# Short task 1:
Transcribe the passage from the Spencer Roane text between "Spencer Roane was" and "Press, 2010 (found here).", inclusive.
# Short task 2:
According to the Spencer Roane text, on what date and where was Roane born?

# Text provided:
Spencer Roane

“Champion of States Rights, Champion of Dismemberment” – John Marshall

 

Official Virginia Supreme Court portrait by Cephas Thompson, 1809

Spencer Roane was born on April 4, 1762 at Mahockney, Essex County, Virginia. As a boy during the Revolution, he was an ardent patriot, fashioning a hunting shirt for himself with the words “Liberty or Death” embroidered upon it, the words of his boyhood hero Patrick Henry – whose daughter he would later marry.

“Classically educated, he was at home in the treatises of Grotius, Locke, and Montesquieu. And when it came to the law, he had studied – as had so many of the leading Virginia lawyers such as Jefferson and Marshall – with the great George Wythe at the College of William and Mary. Steeped in Blackstone and Coke and Littleton, Roane was a lawyer’s lawyer, and one especially drawn to the great and abiding questions of judicial power.” – Gary L. McDowell, The Language of Law and the Foundations of American Constitutionalism, Cambridge University Press, 2010 (found here).

Public Career”

# Dataset entries:
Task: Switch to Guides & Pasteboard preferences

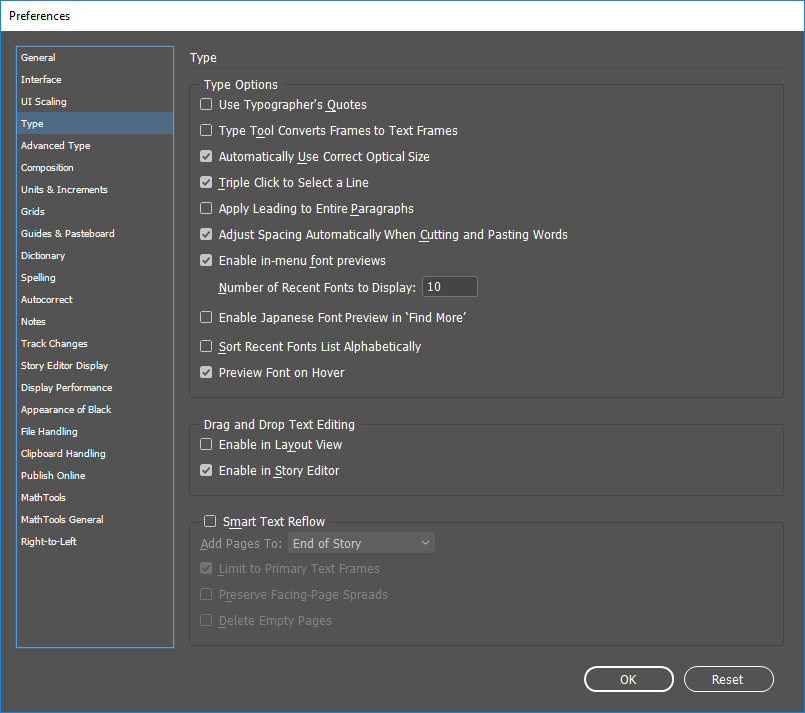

--

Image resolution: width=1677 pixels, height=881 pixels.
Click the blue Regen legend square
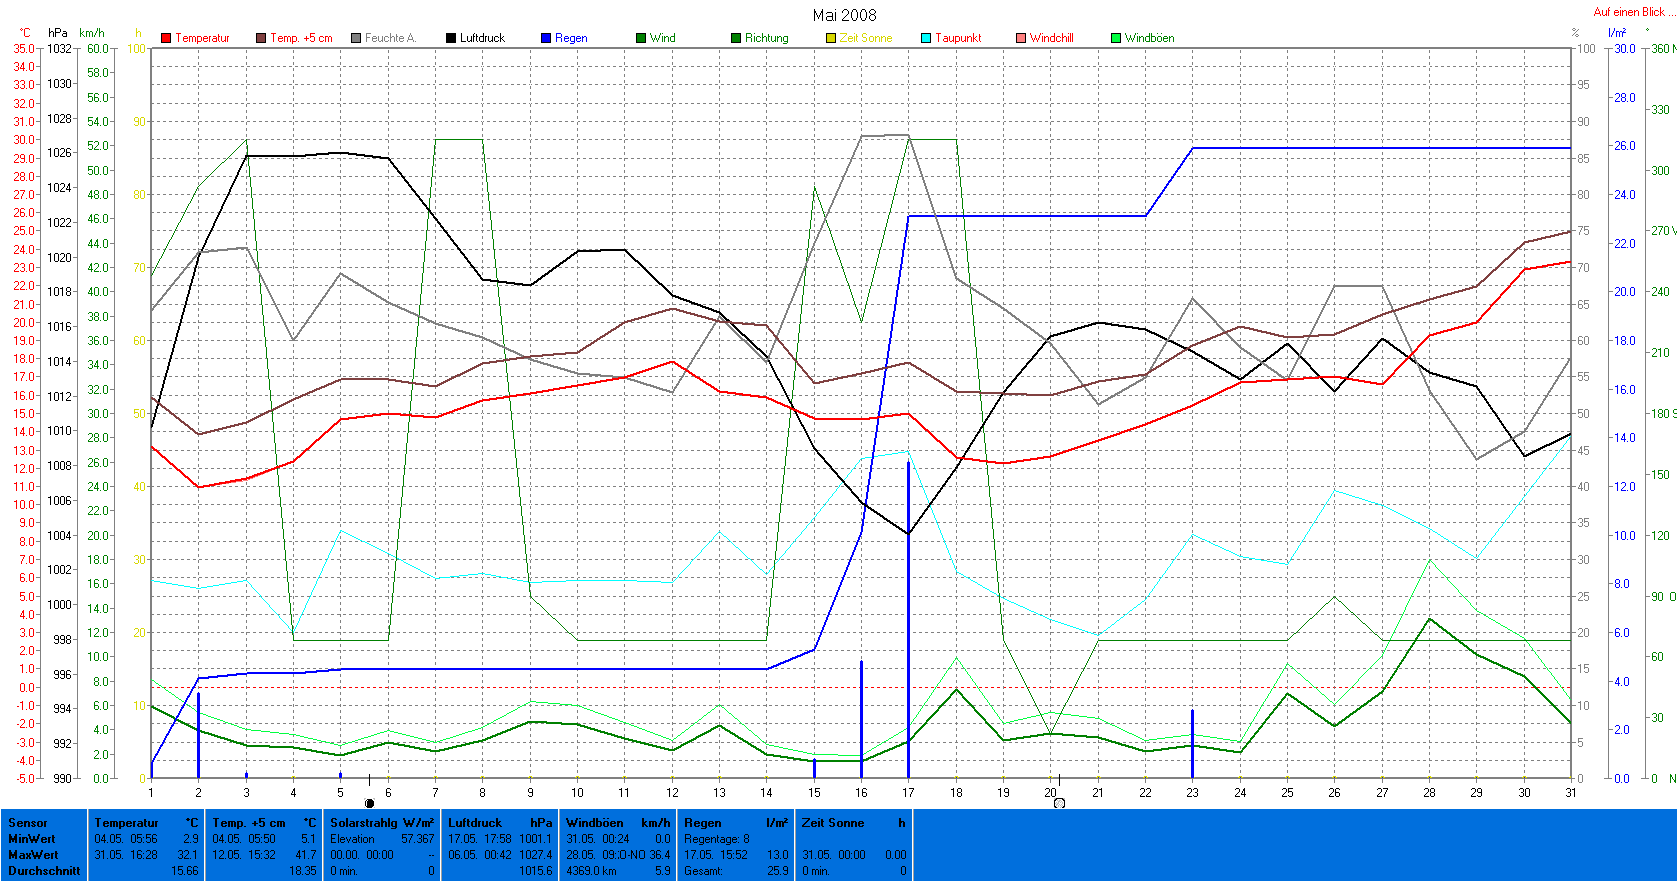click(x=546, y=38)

---

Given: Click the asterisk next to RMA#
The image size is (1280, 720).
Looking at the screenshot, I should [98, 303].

# Worked answer 1:
Spencer Roane was born on April 4, 1762 at Mahockney, Essex County, Virginia. As a boy during the Revolution, he was an ardent patriot, fashioning a hunting shirt for himself with the words “Liberty or Death” embroidered upon it, the words of his boyhood hero Patrick Henry – whose daughter he would later marry.

“Classically educated, he was at home in the treatises of Grotius, Locke, and Montesquieu. And when it came to the law, he had studied – as had so many of the leading Virginia lawyers such as Jefferson and Marshall – with the great George Wythe at the College of William and Mary. Steeped in Blackstone and Coke and Littleton, Roane was a lawyer’s lawyer, and one especially drawn to the great and abiding questions of judicial power.” – Gary L. McDowell, The Language of Law and the Foundations of American Constitutionalism, Cambridge University Press, 2010 (found here).

# Worked answer 2:
April 4, 1762, at Mahockney, Essex County, Virginia.